Google have been building an enormous database, known as the Knowledge Vault, using “fact checking” bots that autonomously travel around the internet collecting and merging information. This is basically what the whole co-occurrence thing is doing. Google isn’t God. Google doesn’t know everything. Google relies on crowd sourced data to develop its understanding of what things are and how they are connected to each other.

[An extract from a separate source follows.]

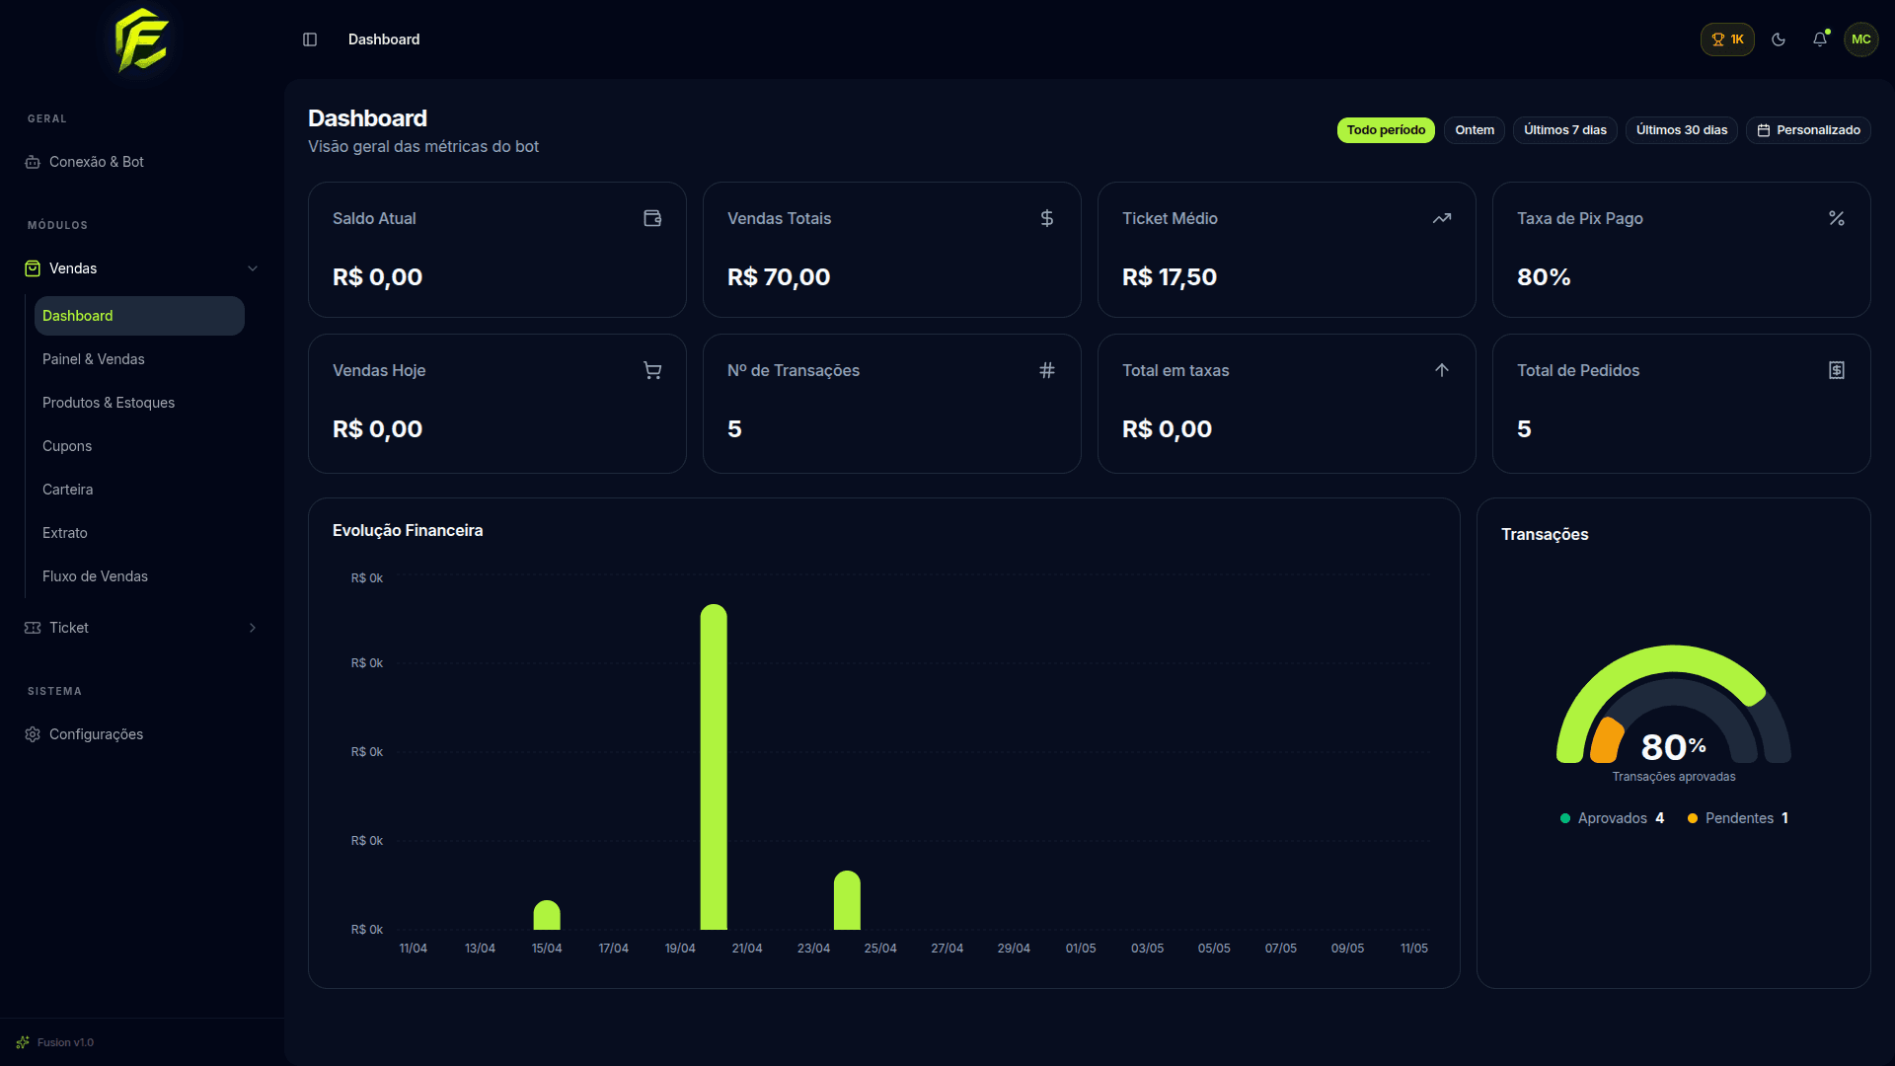Image resolution: width=1895 pixels, height=1066 pixels.
Task: Click the Fusion logo
Action: [x=142, y=40]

We can already see something like this with the Knowledge Graph when we search for things on Google. The difference between the Knowledge Graph and the Knowledge Vault is how the information is collected. As you can see in the above search example, Google knows that webmd.com is a pretty reliable source of information, so it displays information that it has collected through trusted websites like Wikipedia, etc, right there in the search results. However, Google’s Knowledge Vault is far more ambitious. It accumulates facts from all over the web, so rather than taking information directly from a trusted source, Knowledge Vault’s solution to finding what cats like to eat would be to find out what the internet has unanimously agreed upon in regards to what cats like to eat. From trustworthy and non-trustworthy websites alike.
Google hasn’t got round to learning much about Pusheen’s dietary preferences yet, it seems… But that doesn’t mean that Google doesn’t know anything about it at all! Google’s Knowledge Vault is said to be the future of search. Eventually, Knowledge Vault will power Google Search. It’s just a matter of time.
And what is this “Semantic Mark Up” I’ve heard so much about?
And finally…. schema! Semantic mark up, such as schema, gives us a way to semantically mark up our content, or structure our data (hence the whole “structured data” thing). Schema and other forms of semantic markup and structured data allows search engines to better understand things a little easier. e.g. “Hey, Google! This number isn’t just a random number. This number is a phone number. So please can you treat it like one.”
Things not strings. Stop obsessing over keywords. Users not search engines. Quality content. Topics not keywords. Blah blah blah. Yada yada yada.